Choreography also introduces cyclic dependencies between services: the orders service emits events that the market service consumes, but, in turn, it also consumes events that the market service emits. These types of dependencies can lead to release time coupling between services.

Generally, when opting for an asynchronous communication style, you must invest in monitoring and tracing to be able to follow the execution flow of your system. In case of an error, or if you need to debug a distributed system, the monitoring and tracing capabilities act as a flight recorder. You should have all that happens stored there so you can later investigate every single event to make sense of what happened in a multitude of systems. This capability is crucial for choreographed interactions.

A choreographed approach makes it difficult to know how far along a process is. Likewise, the order of rollback might be important; this isn’t guaranteed by choreography, which has looser time guarantees than an orchestrated or synchronous approach. For simple, near-instant workflows, knowing where you’re at is often irrelevant, but many business processes aren’t instant — they might take multiple days and involve disparate systems, people, and organizations.

5.3.2 Orchestrated sagas

Instead of choreography, you can use orchestration to implement sagas. In an orchestrated saga, a service takes on the role of orchestrator (or coordinator): a process that executes and tracks the outcome of a saga across multiple services. An orchestrator might be an independent service — recall the verb-oriented services from chapter 4 — or a capability of an existing service.

The sole responsibility of the orchestrator is to manage the execution of the saga. It may interact with participants in the saga via asynchronous events or request/response messages. Most importantly, it should track the state of execution for each stage in the process; this is sometimes called the saga log.

Let’s make the orders service a saga coordinator. Figure 5.10 illustrates the happy path where a customer places an order successfully.

c05_10.png

Figure 5.10 An orchestrated saga for placing an order

You’ll quickly see the key difference between this and the choreographed example from figure 5.8: the orders service tracks the execution of each substep in the process of placing an order.
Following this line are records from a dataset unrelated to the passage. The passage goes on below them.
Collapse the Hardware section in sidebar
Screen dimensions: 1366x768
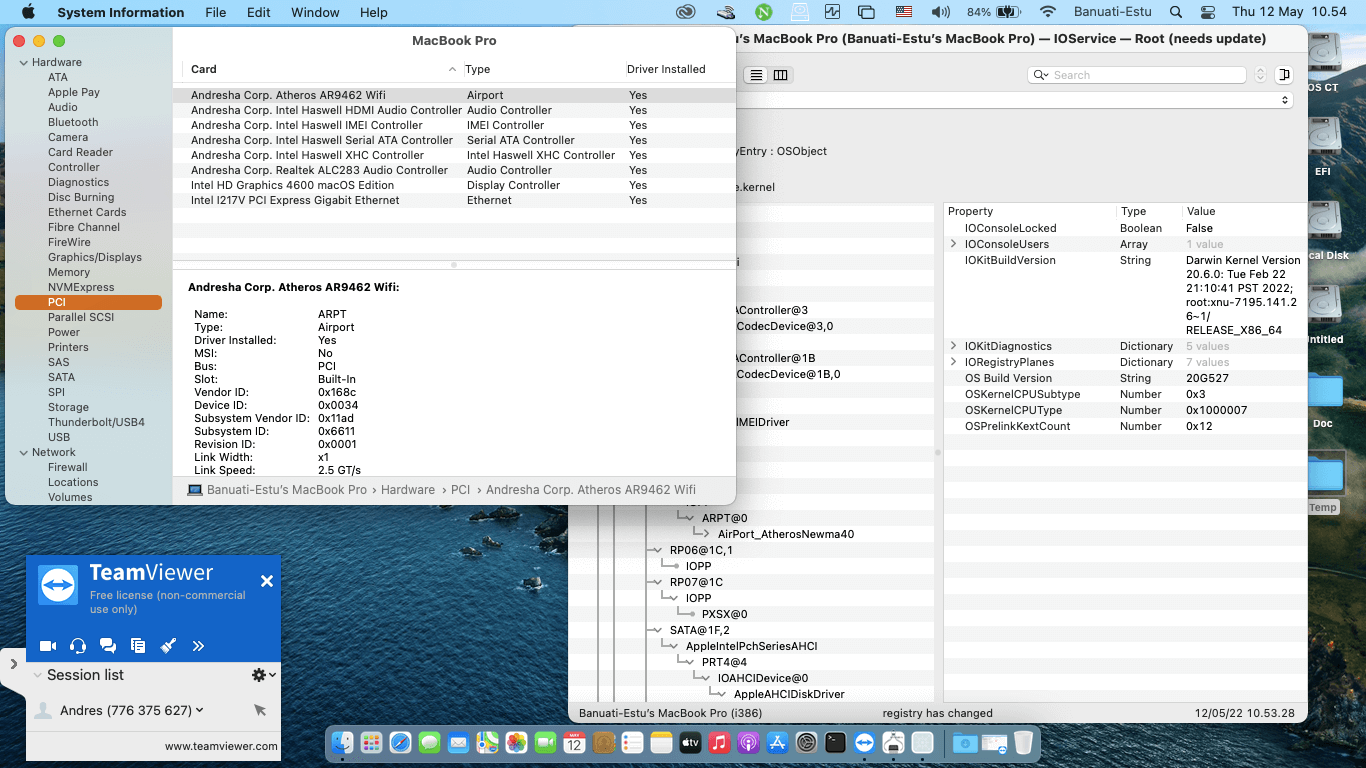click(x=23, y=62)
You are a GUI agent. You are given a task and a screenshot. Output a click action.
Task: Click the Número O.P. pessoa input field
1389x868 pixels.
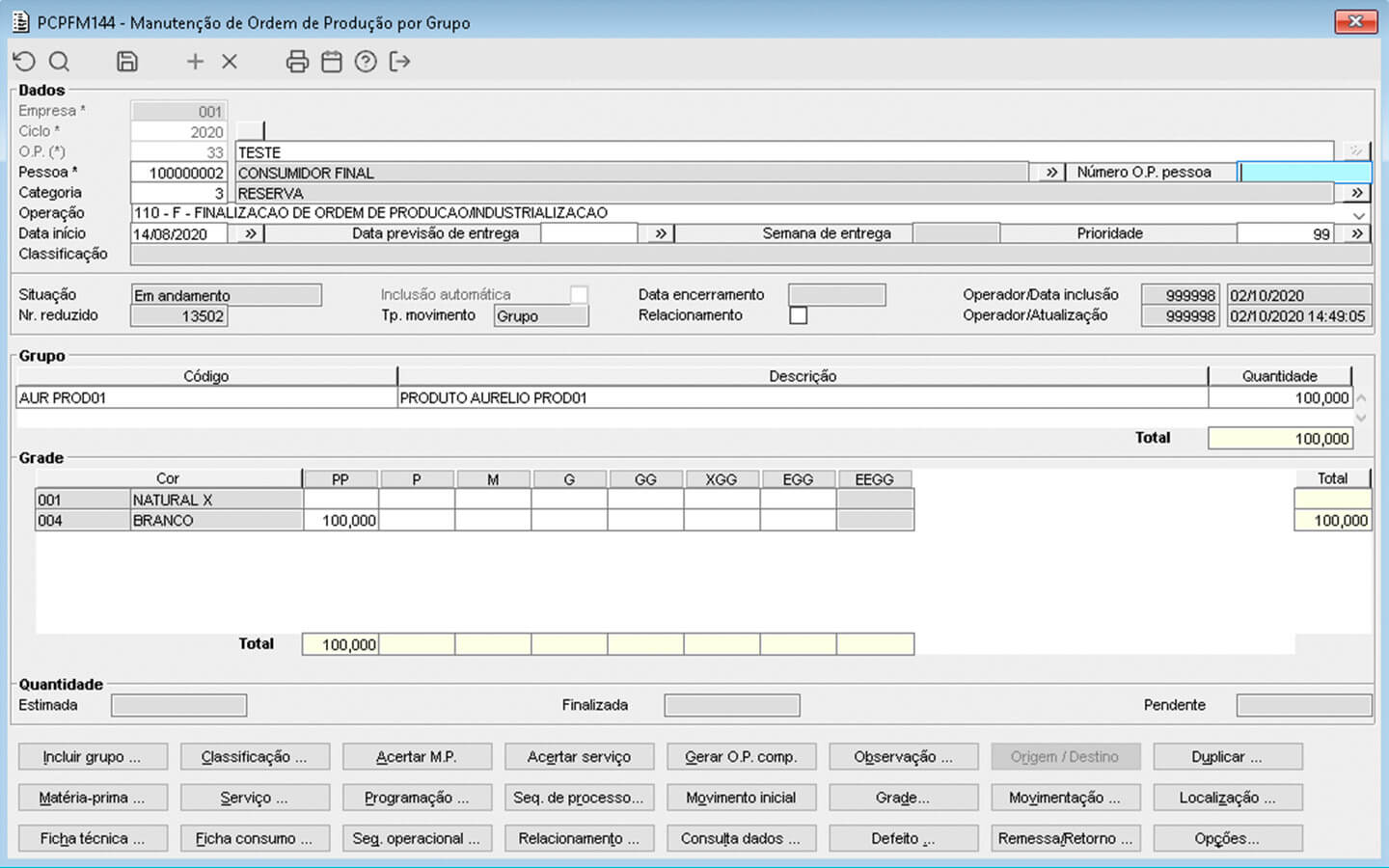click(1304, 173)
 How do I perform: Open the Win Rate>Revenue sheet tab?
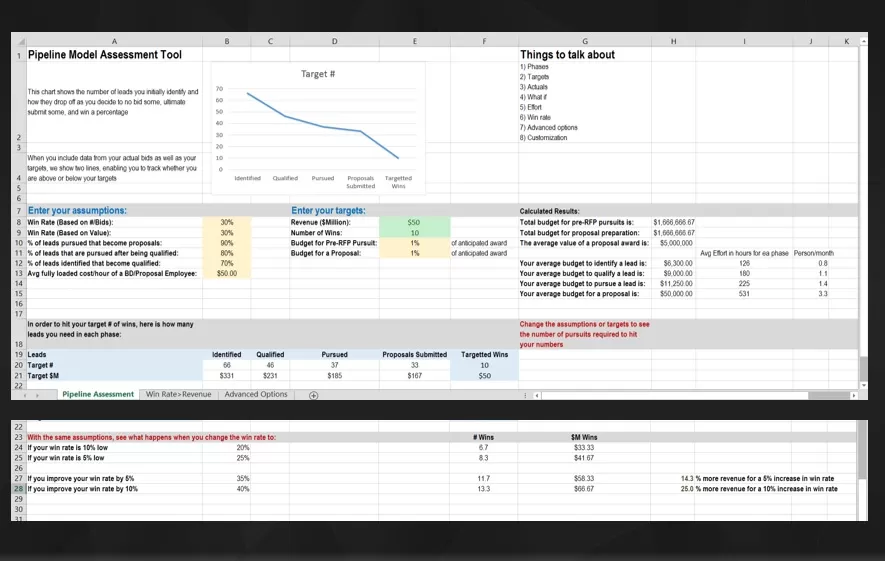(x=178, y=395)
It’s useful to think of the coordinator as a state machine: a series of states and transitions between those states. Each response from a collaborator triggers a state change, moving the orchestrator toward the saga outcome.

As you know, a saga won’t always be successful. In an orchestrated saga, the coordinator is responsible for initiating appropriate reconciliation actions to return the entities affected by the failed transaction to a valid, consistent state.
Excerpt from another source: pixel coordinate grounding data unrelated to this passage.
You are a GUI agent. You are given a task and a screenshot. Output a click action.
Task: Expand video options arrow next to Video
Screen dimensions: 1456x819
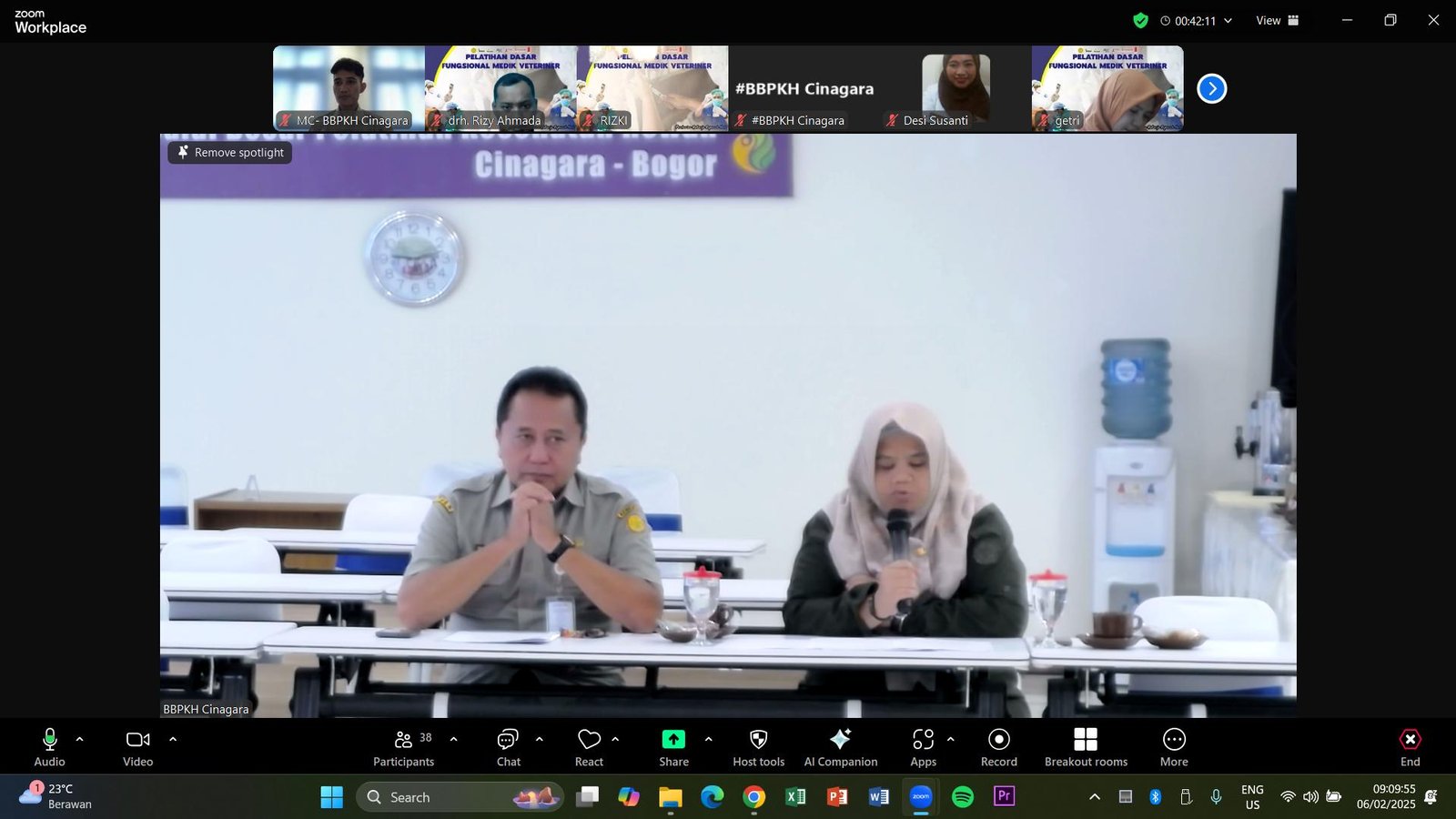173,739
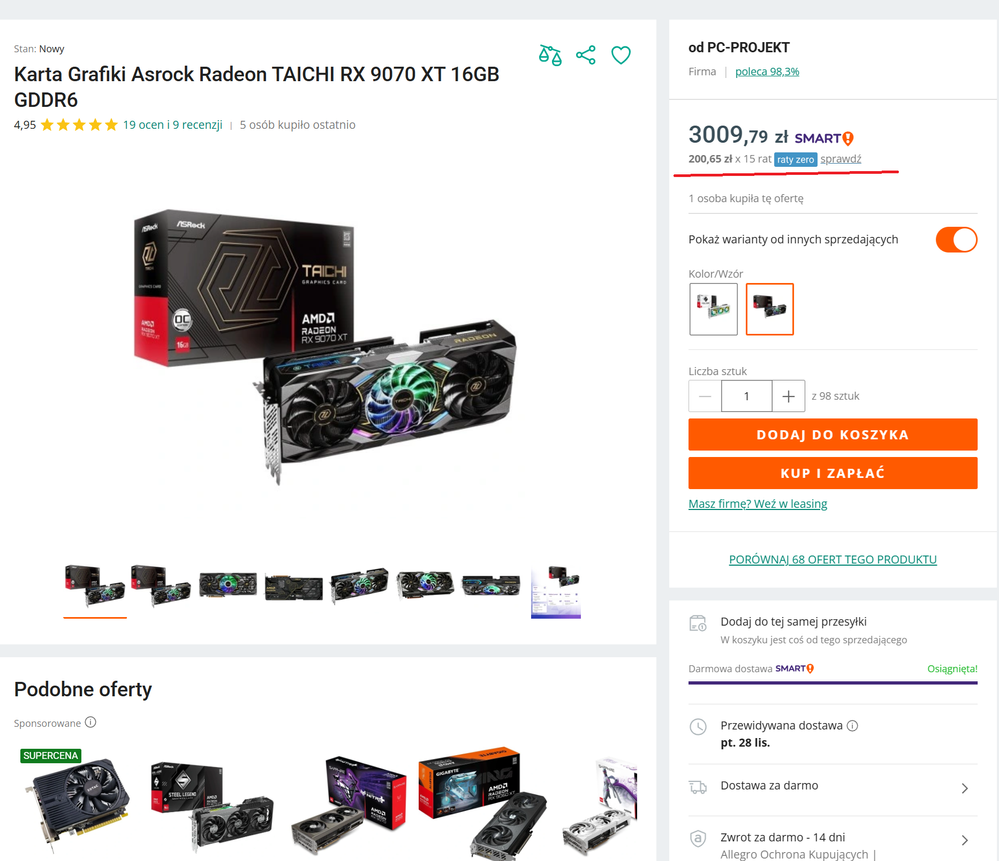Toggle Pokaż warianty od innych sprzedających
Screen dimensions: 999x861
pos(956,240)
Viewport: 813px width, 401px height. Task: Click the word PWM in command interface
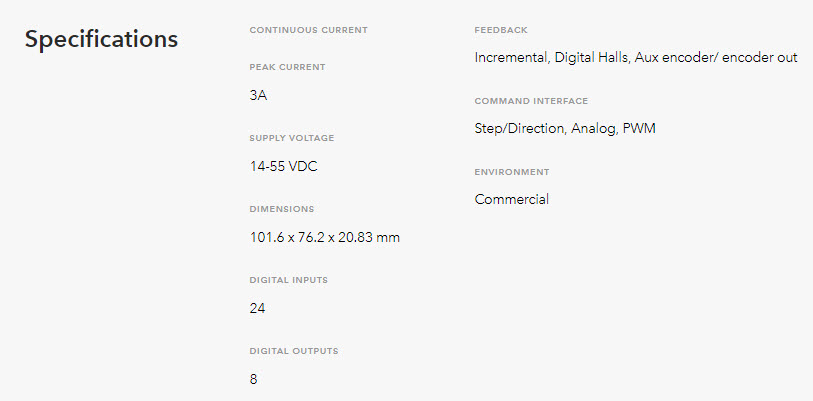click(x=639, y=129)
Like you did earlier, imagine the market service can’t place the order to market. The orchestrating service will initiate compensating actions:

  1. It’ll issue a request to the account transaction service to reverse the lock placed on the holdings to be sold.
  2. It’ll issue a request to cancel the fee that was charged to the customer.
  3. It may change the state of the order to reflect the outcome of the saga — for example, to rejected or failed. This depends on the business logic (and whether failed orders should be shown to the customer or retried).
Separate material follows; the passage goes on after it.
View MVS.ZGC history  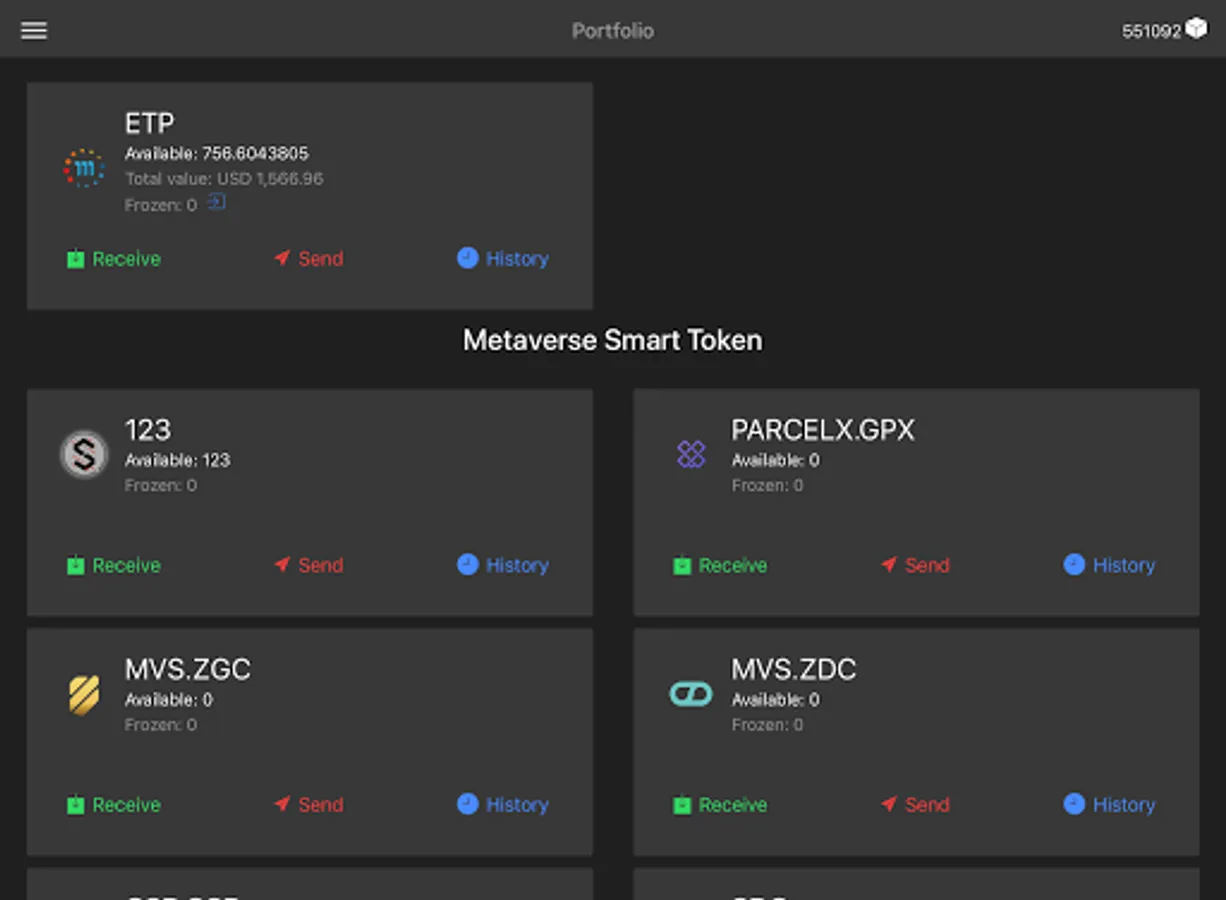tap(503, 805)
In turn, the orchestrator also could track the outcome of actions 1 and 2. Figure 5.11 illustrates this failure scenario.

c05_11.png

Figure 5.11 In this unsuccessful saga, a failure by the market service results in the orchestrator triggering compensating actions.

But if the desired actions you want to happen can fail, the compensating actions — or the orchestrator itself — also could fail. You should design compensating actions to be safe to retry without unintentional side effects (for example, double refunds). At worst, repeated failure during rollback might require manual intervention. Thorough error monitoring should catch these scenarios.

Advantages and drawbacks

Centralizing the saga’s sequencing logic in a single service makes it significantly easier to reason about the outcome and progress of that saga, as well as change the sequencing in one place. In turn, this can simplify individual services, reducing the complexity of states they need to manage, because that logic moves to the coordinator.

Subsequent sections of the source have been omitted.